2. Complete the Global Review and Debugging Gate before any completion claim, PR handoff, or branch handoff:
   • Invoke the review-work skill with the final diff, changed files, user goal, constraints, run command, and verification evidence. All five review lanes must return PASS. A timeout, missing deliverable, ack-only child, BLOCKED:, or inconclusive lane is a gate failure, not approval.
   • Run a debugging-oriented runtime audit even when the review passes: name at least three plausible failure hypotheses for the changed surface, run the distinguishing checks against the actual artifact, and append the ruled-out or confirmed result to .omo/start-work/ledger.jsonl.
   • If any review lane or debugging hypothesis fails, invoke the debugging skill, confirm root cause with runtime evidence, add the minimal failing test or reproduction, fix it, rerun the affected verification, then rerun the Global Review and Debugging Gate.
   • Evidence hygiene is mandatory: redact or mask secrets and sensitive user data before writing .omo/start-work/ledger.jsonl, a PR body, or a handoff. Never include raw tokens, credentials, auth headers, cookies, API keys, env dumps, private logs, or PII; use concise summaries, lengths, hashes, or short non-sensitive prefixes instead.
   • If the work includes creating, updating, or handing off a PR, refresh git status and the PR/branch state after the gate, and include only redacted review/debugging evidence in the PR body or handoff.
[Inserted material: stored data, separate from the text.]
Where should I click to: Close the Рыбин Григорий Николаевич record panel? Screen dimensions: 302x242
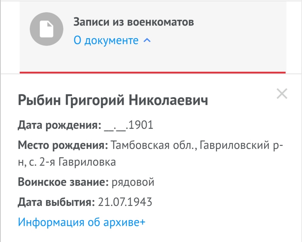coord(282,94)
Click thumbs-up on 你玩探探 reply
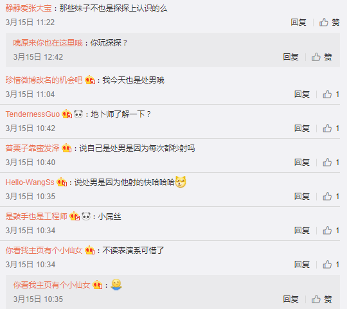Viewport: 347px width, 309px height. (x=322, y=57)
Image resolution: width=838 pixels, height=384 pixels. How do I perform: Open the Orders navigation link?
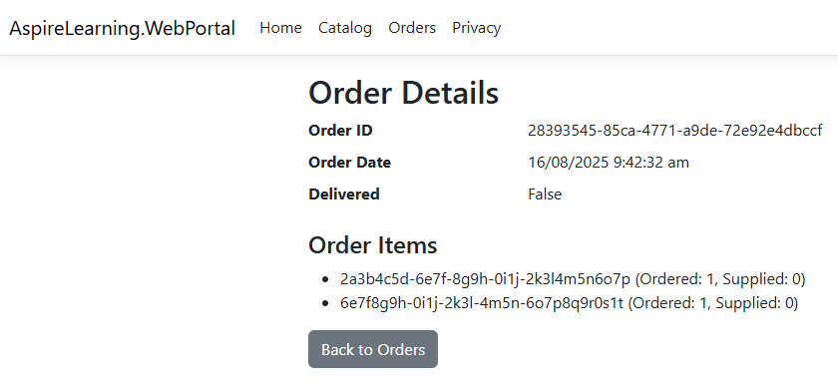[412, 28]
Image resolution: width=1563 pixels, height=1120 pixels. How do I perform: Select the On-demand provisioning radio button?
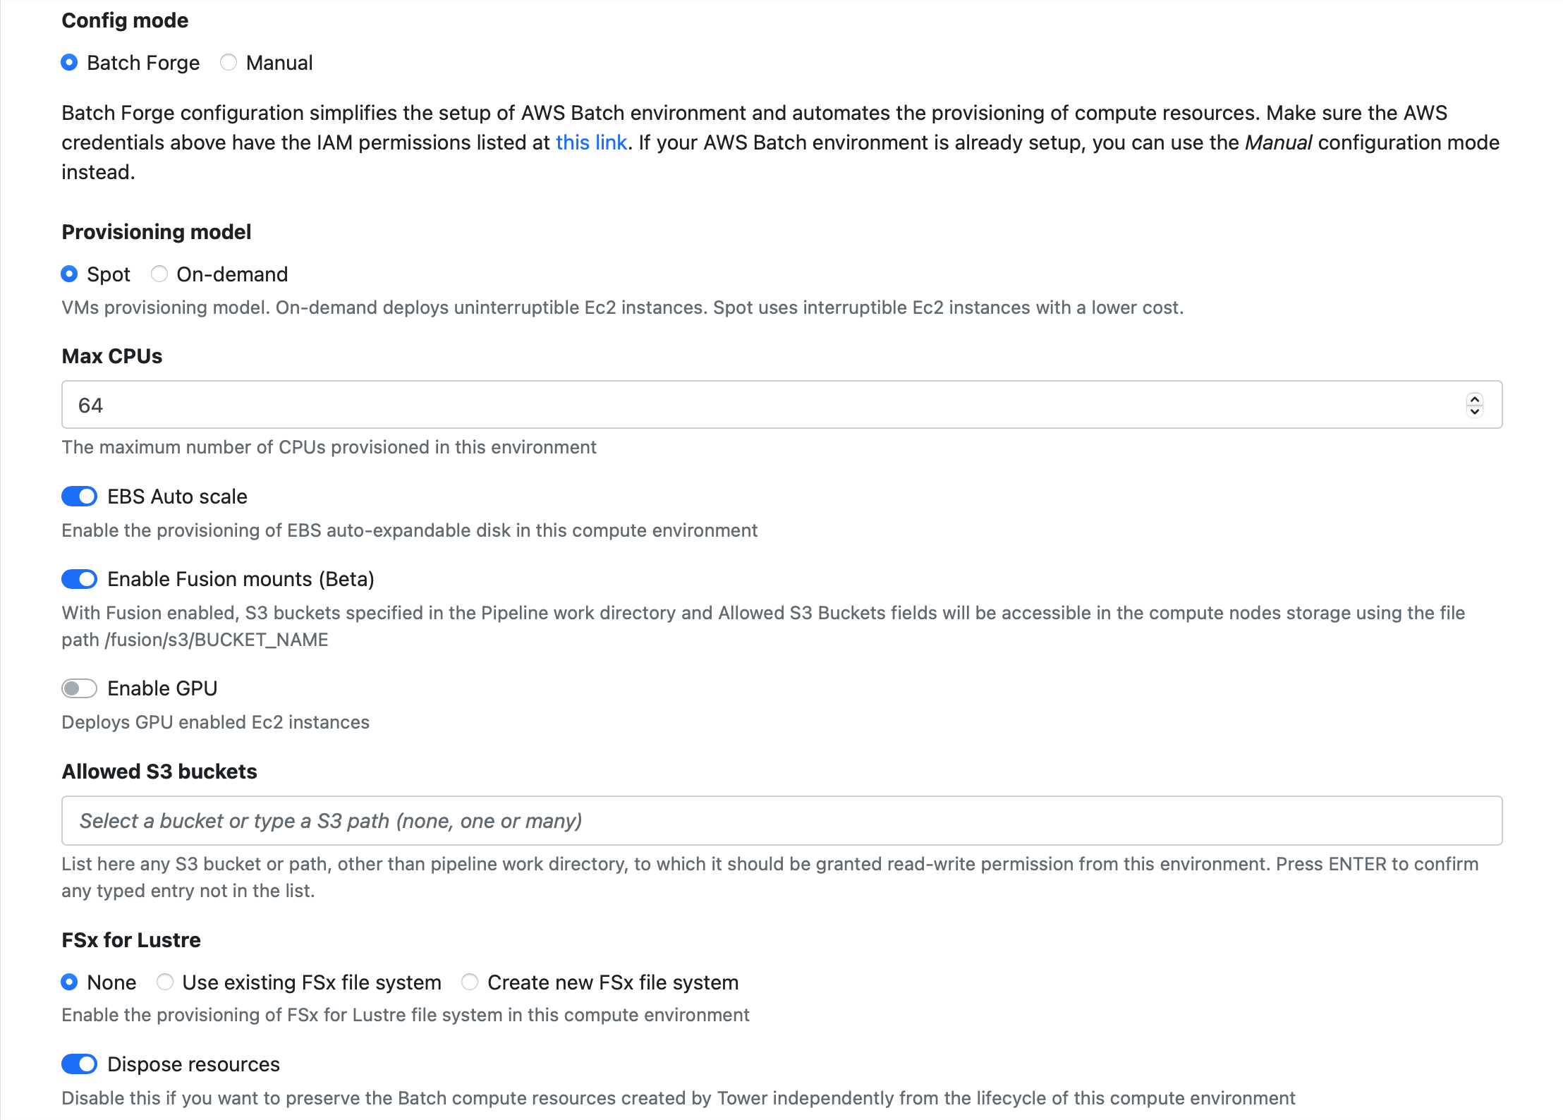pyautogui.click(x=159, y=274)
3. If worktree mode was used, sync .omo/ state back to the main repo, merge or hand off exactly as requested, and remove the worktree only after successful merge or explicit handoff.
4. Remove or mark the Boulder work as completed.
5. Print an ORCHESTRATION COMPLETE block with the plan path, verification commands, Global Review and Debugging Gate verdict, artifacts, and cleanup receipts.

Hard rules

• No production change before a failing-first proof exists (unit test at a seam, otherwise the failing Manual-QA scenario), and no change to existing behavior before a baseline characterization test pins the current behavior and passes on the unchanged code.
• No --dry-run as completion evidence.
• No tests-only completion claim. A Manual-QA artifact is required.
• NO DIRECT IMPLEMENTATION BY THE ORCHESTRATOR. Root NEVER edits product files, writes tests, or runs QA itself — a spawned worker does.
• No completion claim while an applicable ultraqa adversarial class was never probed. Each applicable class needs a captured observable result; each skipped class needs a one-line not-applicable reason in the ledger.
• No ORCHESTRATION COMPLETE, final response, PR creation, or PR handoff before the Global Review and Debugging Gate passes with recorded evidence.
• No unprefixed session ids in Boulder state. Codex sessions are always codex:<session_id>.
• No stale-memory execution. The plan and ledger are the durable source of truth.